Segment Start: THE DATA

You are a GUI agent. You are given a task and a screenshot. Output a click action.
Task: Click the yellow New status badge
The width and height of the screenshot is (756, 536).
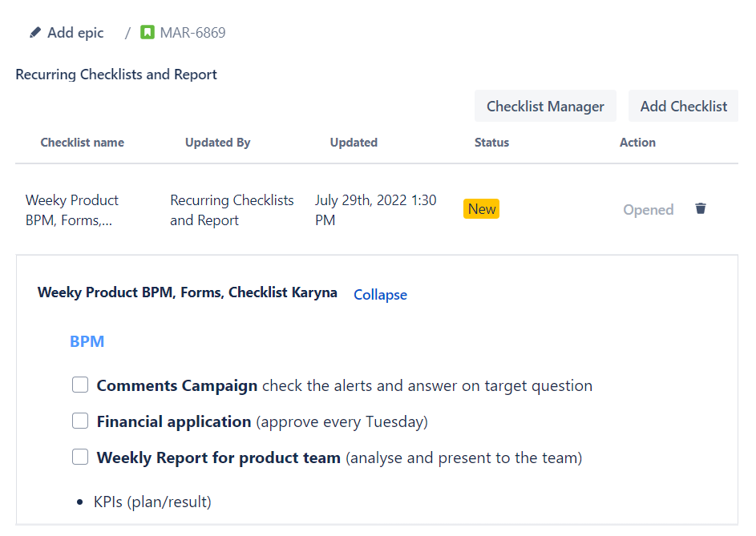[x=481, y=209]
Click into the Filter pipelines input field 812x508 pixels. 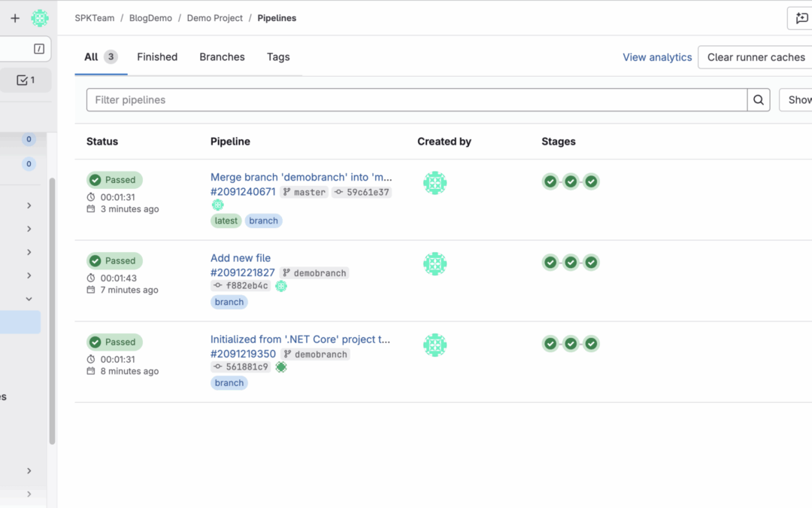(417, 100)
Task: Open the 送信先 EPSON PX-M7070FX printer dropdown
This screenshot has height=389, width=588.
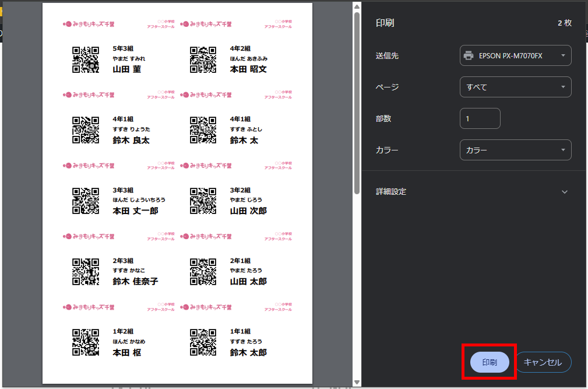Action: point(515,56)
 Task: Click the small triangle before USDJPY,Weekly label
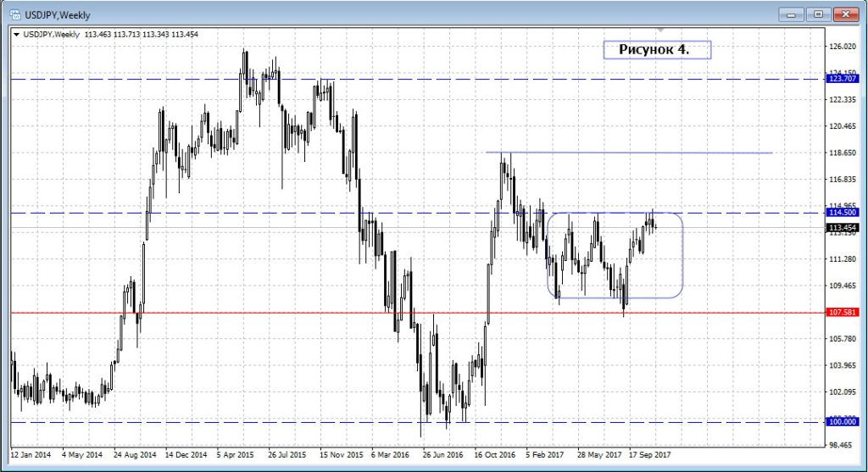tap(17, 35)
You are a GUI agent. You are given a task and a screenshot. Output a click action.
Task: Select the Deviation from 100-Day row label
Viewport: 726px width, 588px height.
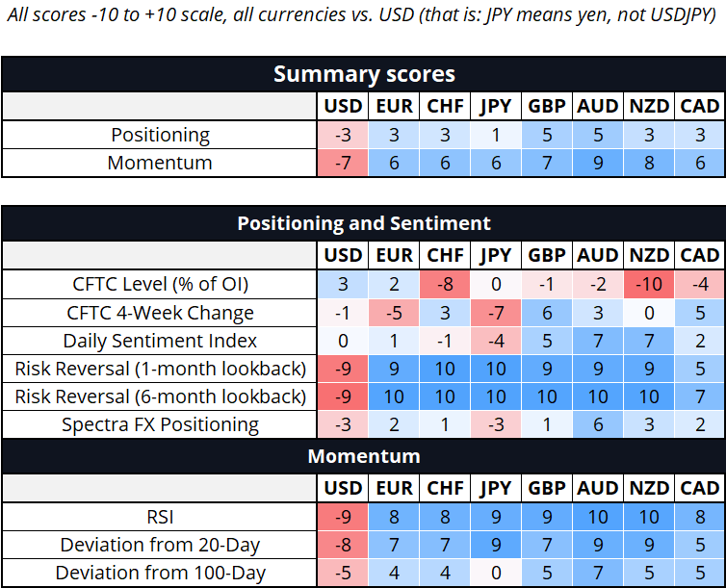[x=161, y=573]
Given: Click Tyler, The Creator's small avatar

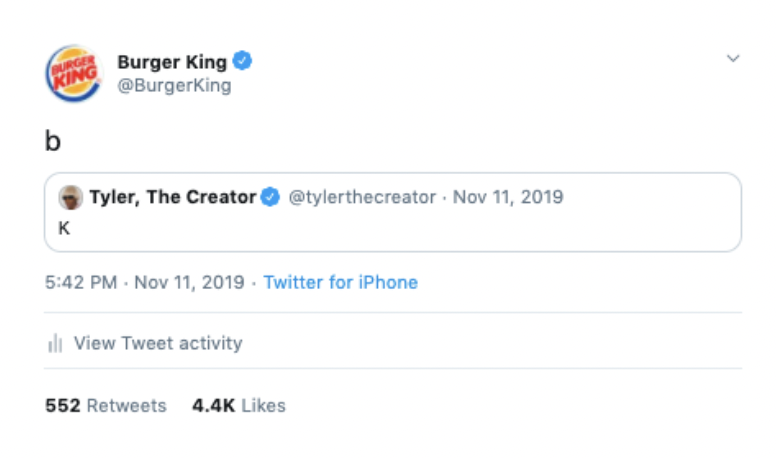Looking at the screenshot, I should [x=71, y=197].
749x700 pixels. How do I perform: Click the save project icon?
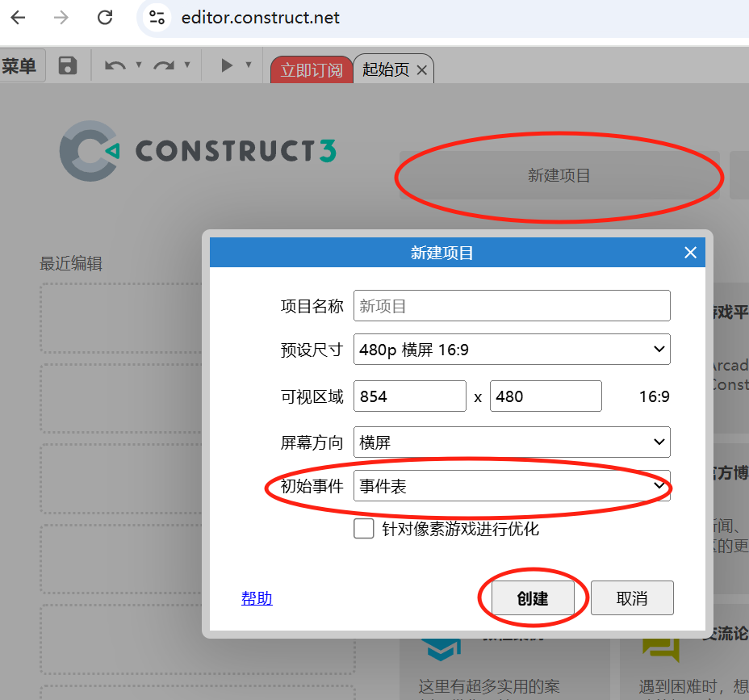68,65
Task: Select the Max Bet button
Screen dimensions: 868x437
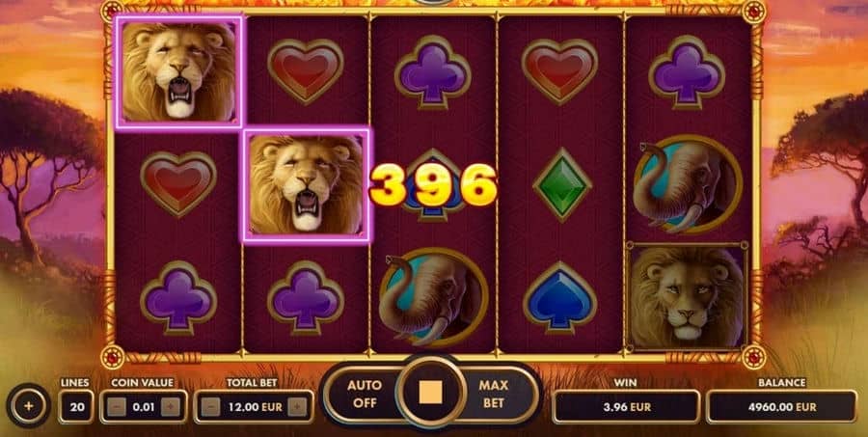Action: click(493, 394)
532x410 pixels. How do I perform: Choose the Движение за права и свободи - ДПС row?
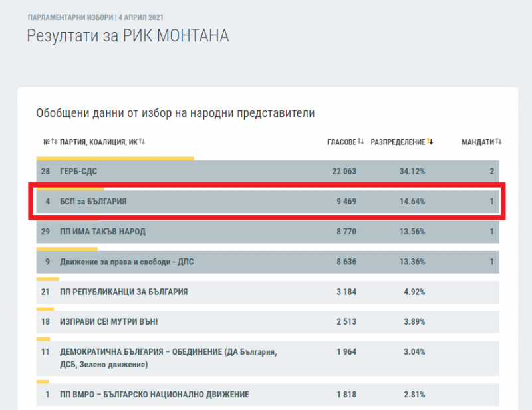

Segment End: THE DATA

▸ **EXERCISE DETAILS**: From the line holding "Task: Select the Max Bet button" to the final line of the data above, give each line again exactly, both ends included, and drop the pictures.

▸ **RESULT**:
Task: Select the Max Bet button
Screen dimensions: 868x437
Action: click(493, 394)
532x410 pixels. How do I perform: Choose the Движение за права и свободи - ДПС row?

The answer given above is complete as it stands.